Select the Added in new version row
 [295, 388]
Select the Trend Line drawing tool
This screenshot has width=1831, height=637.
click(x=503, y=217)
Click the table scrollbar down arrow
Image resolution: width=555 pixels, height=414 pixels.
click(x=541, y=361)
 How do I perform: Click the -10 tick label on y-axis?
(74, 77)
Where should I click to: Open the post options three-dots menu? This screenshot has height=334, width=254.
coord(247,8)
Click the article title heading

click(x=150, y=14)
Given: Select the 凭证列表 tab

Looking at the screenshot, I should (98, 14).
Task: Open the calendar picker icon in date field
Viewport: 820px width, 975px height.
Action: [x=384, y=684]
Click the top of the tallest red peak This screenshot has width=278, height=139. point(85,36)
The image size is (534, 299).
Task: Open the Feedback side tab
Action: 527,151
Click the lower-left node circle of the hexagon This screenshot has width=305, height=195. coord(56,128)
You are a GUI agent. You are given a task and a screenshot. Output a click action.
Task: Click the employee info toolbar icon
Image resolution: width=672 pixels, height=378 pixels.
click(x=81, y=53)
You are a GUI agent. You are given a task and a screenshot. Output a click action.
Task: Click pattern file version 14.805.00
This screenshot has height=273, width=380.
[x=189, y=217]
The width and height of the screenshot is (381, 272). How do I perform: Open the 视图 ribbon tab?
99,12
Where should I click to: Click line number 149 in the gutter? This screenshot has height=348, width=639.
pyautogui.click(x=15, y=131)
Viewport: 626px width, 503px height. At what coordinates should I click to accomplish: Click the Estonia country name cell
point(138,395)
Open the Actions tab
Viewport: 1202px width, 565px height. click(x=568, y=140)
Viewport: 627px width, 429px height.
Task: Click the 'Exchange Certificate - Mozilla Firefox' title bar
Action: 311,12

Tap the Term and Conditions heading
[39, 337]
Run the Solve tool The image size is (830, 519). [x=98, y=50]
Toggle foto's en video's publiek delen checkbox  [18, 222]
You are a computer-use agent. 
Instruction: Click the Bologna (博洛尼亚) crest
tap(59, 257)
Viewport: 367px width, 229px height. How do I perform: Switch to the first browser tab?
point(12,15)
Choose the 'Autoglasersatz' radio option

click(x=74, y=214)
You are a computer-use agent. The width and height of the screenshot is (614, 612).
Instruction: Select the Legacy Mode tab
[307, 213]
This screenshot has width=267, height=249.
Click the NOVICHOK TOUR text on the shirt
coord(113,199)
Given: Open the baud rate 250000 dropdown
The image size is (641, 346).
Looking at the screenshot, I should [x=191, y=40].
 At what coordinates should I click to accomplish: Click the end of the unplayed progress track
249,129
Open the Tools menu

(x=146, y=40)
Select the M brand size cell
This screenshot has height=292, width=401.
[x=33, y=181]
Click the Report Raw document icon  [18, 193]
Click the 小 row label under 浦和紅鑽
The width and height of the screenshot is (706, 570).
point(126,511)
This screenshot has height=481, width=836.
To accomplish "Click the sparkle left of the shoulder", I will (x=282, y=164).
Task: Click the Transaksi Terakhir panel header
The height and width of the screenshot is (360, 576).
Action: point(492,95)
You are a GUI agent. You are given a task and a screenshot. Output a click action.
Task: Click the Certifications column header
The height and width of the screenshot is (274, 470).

* TASK REQUIREMENTS *
Retrieve all lines from the data that contain the string "header".

* ANSWER AREA *
Task: Click the Transaksi Terakhir panel header
Task: Click the Certifications column header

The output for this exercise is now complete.